While this program is just a toy, the technique it demonstrates is quite powerful. The toy program could easily be turned into a generic set tester that validates the specified Set
implementation by aggressively manipulating one or more instances and checking that they obey the Set
contract. Similarly, it could be turned into a generic set performance analysis tool. In fact, this technique is sufficiently powerful to implement a full-blown service provider framework (Item 1). Usually, this technique is all that you need in the way of reflection.
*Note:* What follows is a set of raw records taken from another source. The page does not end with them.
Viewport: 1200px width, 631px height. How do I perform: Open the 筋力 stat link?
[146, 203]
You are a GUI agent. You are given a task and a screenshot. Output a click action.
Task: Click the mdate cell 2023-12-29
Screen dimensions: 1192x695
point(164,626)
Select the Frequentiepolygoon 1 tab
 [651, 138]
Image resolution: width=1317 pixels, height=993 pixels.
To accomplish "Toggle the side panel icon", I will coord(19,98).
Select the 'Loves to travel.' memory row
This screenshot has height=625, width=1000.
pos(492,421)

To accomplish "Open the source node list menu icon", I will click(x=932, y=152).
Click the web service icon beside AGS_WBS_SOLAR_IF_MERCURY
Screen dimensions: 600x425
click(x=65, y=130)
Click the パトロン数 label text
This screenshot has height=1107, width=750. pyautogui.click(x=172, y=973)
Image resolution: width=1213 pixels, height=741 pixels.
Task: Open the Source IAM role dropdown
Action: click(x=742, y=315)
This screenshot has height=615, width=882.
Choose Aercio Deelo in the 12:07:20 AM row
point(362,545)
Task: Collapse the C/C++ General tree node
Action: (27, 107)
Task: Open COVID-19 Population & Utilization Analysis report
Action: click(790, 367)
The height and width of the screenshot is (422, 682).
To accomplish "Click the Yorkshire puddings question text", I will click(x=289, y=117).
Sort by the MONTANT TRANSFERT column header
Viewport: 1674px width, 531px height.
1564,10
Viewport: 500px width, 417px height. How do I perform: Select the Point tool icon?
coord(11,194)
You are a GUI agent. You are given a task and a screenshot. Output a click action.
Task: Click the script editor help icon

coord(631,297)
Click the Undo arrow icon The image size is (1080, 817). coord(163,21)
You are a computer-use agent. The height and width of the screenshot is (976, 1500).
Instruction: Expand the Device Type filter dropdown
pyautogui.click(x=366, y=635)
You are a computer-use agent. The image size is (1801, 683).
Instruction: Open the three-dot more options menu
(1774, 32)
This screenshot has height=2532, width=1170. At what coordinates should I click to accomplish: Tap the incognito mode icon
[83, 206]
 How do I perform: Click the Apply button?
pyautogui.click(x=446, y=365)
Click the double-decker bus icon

This example demonstrates two disadvantages of reflection. First, the example can generate six different exceptions at runtime, all of which would have been compile-time errors if reflective instantiation were not used. (For fun, you can cause the program to generate each of the six exceptions by passing in appropriate command line arguments.) The second disadvantage is that it takes twenty-five lines of tedious code to generate an instance of the class from its name, whereas a constructor invocation would fit neatly on a single line. The length of the program could be reduced by catching ReflectiveOperationException
, a superclass of the various reflective exceptions that was introduced in Java 7. Both disadvantages are restricted to the part of the program that instantiates the object. Once instantiated, the set is indistinguishable from any other Set
instance. In a real program, the great bulk of the code is thus unaffected by this limited use of reflection.
If you compile this program, you’ll get an unchecked cast warning. This warning is legitimate, in that the cast to Class\<? extends Set\<String\>\>
will succeed even if the named class is not a Set
implementation, in which case the program will throw a ClassCastException
when it instantiates the class. To learn about suppressing the warning, read Item 27.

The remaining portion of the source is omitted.